1. The Seahawks offense is much more than Russell Wilson.

Seahawks quarterback Russell Wilson is neck-and-neck with Ravens quarterback Lamar Jackson in the MVP race right now, and he has been stellar: 224 of 327 (68.5 percent) for 2,737 yards and 23 touchdowns to two interceptions, plus 256 yards and three touchdowns on the ground. But he has a solid supporting cast.

Running back Chris Carson has 200 carries for 853 yards (4.3 yards per carry) and four touchdowns, while the wide receiver trio of Tyler Lockett (62 catches, 793 yards, six touchdowns), rookie D.K. Metcalf (35 catches, 595 yards — 17.0 yards per catch — five touchdowns) and the newly acquired Josh Gordon (two catches, 27 yards in one game) looks dangerous.

Much had been made in the past about Wilson making things happen all by himself. This year, he has plenty of help.

2. It’s hard to overlook what the Seahawks did — and what the Eagles didn’t.

The Seahawks and Eagles haven’t faced off since 2017, but the teams have crossed paths off the field a couple times in the past year or so. Seattle made three transactions — drafting Metcalf, trading for defensive end Jadeveon Clowney and claiming Gordon off waivers from the Patriots — that the Eagles could have also made.
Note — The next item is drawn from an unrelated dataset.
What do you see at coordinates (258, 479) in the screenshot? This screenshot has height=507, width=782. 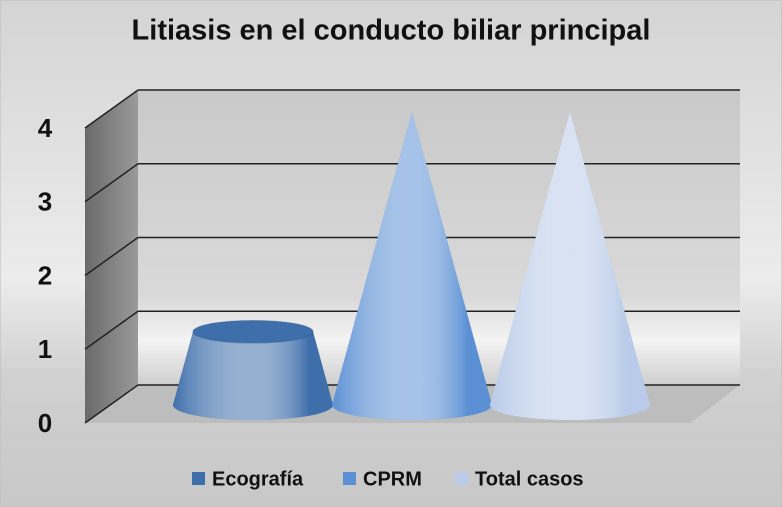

In April, the Eagles drafted wide receiver JJ Arcega-Whiteside out of Stanford with the No. 57 overall pick. The Seahawks grabbed Metcalf seven picks later. Metcalf is averaging 17.0 yards per catch and has scored five touchdowns, while Arcega-Whiteside went six straight games without a target and has three catches for 43 yards on the season.
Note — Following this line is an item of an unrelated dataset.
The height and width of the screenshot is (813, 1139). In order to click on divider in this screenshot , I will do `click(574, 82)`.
The Texans were attempting to unload Clowney in August, and the Seahawks stepped up to offer a third-round pick and linebackers Barkevious Mingo and Jacob Martin for the former No. 1 overall pick. The Texans are even paying $7 million of Clowney’s $15 million salary this season. Clowney has three sacks, three forced fumbles, an interception and a touchdown this season.

The Patriots waived Gordon, the speedy wide receiver who has played just 29 games since 2013, after the trade deadline, and the Seahawks were the only team to file a claim on Gordon. With DeSean Jackson and Alshon Jeffery now injured, Gordon could have pushed Nelson Agholor to be the Eagles’ top wide receiver. But the Eagles didn’t claim him, despite being ahead of the Seahawks in the order.

Gordon played only 27 snaps and had two catches for 27 yards against the 49ers in Week 10, but he’s a talented (if troubled) speedster who can add another dimension to the field.

So those are three players suiting up for the Seahawks this weekend who could have potentially worn midnight green if things had gone in a different direction. There were an assortment of reasons why the Eagles made the choices they did, but it’s clear Seattle received an influx of talent with its moves.

3. This isn’t the “Legion of Boom” defense.

Remember when the Seahawks routinely had one of the most intimidating defenses in the league? With the departure of Earl Thomas during the offseason, that era came to a close. Despite adding Clowney to the defense, it still isn’t one of the NFL’s best units. The Seahawks rank No. 21 in defensive DVOA, per Football Outsiders, and they are No. 18 against the pass and No. 16 against the run.

The Seahawks rank No. 24 in yards per play (5.9), No. 28 in passing yards (2,718) and No. 22 in yards per rush (4.5). There are yards to be had against Seattle. The Eagles have the chance to put together a consistent offensive performance. They just need to make it happen.

In conclusion, don’t get hung up on Russell Wilson. There are other ways to undermine a tough opponent. PPW would concur.